- Category: Science
Light-emitting diodes (LEDs) have revolutionized the lighting industry in recent years, with gallium nitride (GaN) technology enabling their development. This paper delves into the physical challenges in improving LED performance and the innovative uses facilitated by downsizing and hetero-integrating electrical and photonic elements.
The paper begins with a brief overview of the development of white LEDs and the advent of converter designs for the best light quality and efficiency. It then moves on to discuss the miniaturization of LEDs and the latest developments in "component Plus" LEDs, which integrate with other components for new capabilities. These advancements in LED research are driven by more than just cost-cutting, including the expansion of the programmable spectrum range of light and new applications through miniaturization.
LEDs were originally used as indicator lights due to their lack of white light and dim brilliance, but the development of wide-bandgap technologies led to their increased brightness and efficiency. The group 3 nitrides' electrical and crystallographic properties made them preferred over other elements in blue LEDs, leading to notable progress in LED technology over the past two decades.
LEDs are now widely used in illumination, with their higher intensity and efficiency contributing to their predominance in most situations. Future advancements in white LED technology will focus on other components besides productivity improvements. Downsizing and integrating circuits and photonics have resulted in novel and intelligent applications in various areas of lighting, sensing, diagnosing, and imaging.
I concur with the article's forecast that LED technology is set to dominate not only the lighting sector but other industries as well. Over the past decade, we have gained significant knowledge about LED efficacy reduction factors and the subsequent developments that result in their enhancement. Advanced LED solutions currently lead to the "LEDification" of the lighting trade, with their experimentation in all segments of lighting having been already established. Despite LEDs taking over traditional illumination methods, there is still room for greater efficiency such as boosting the Internal Quantum Efficiency (IQE), Light Extraction Efficiency (LEC), and Light Emission Rate (LER). This improvement can be enabled by the deployment of innovative converter materials exhibiting narrowband shallow red emissions (Taki& Strassburg, 2019). The technological challenges that are yet to be addressed remain intriguing, and many researchers persist in exploring and examining them.
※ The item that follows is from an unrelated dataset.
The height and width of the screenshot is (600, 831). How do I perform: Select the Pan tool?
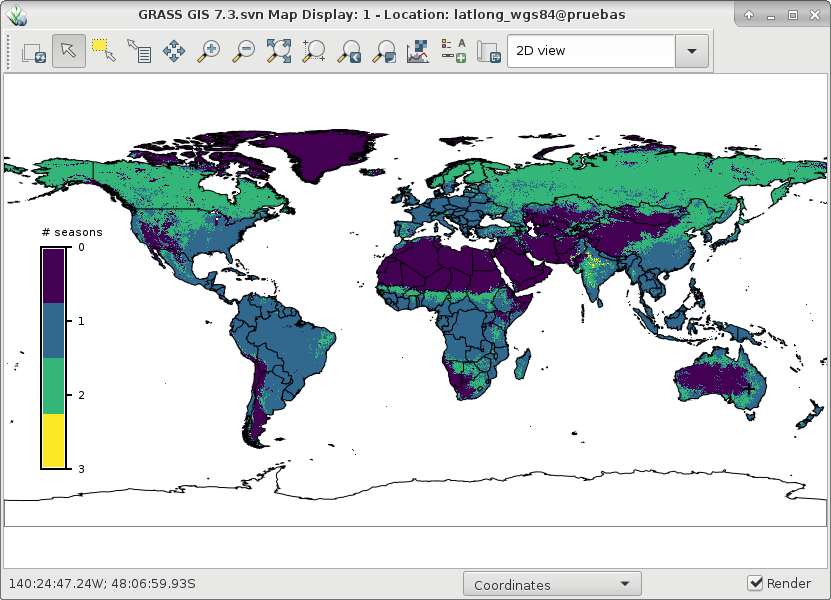click(173, 52)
On the contrary, conventional lighting sectors hugely benefit from the advantages brought on by established LED technology. Groundbreaking LED lighting inventions facilitate new applications such as "visible light communication, or LiFi, near-to-eye visualization in augmented and virtual reality, position control for autonomous driving and 3D recognition, among others" (Taki& Strassburg, 2019). Moreover, definite trends towards downsizing components and devices and their hetero-integration will make new products possible, featuring unheard-of functionalities that blend photonics and electronics.
References
Taki, T., & Strassburg, M. (2019). Visible LEDs: more than efficient light. ECS Journal of Solid State Science and Technology, 9(1), 015017.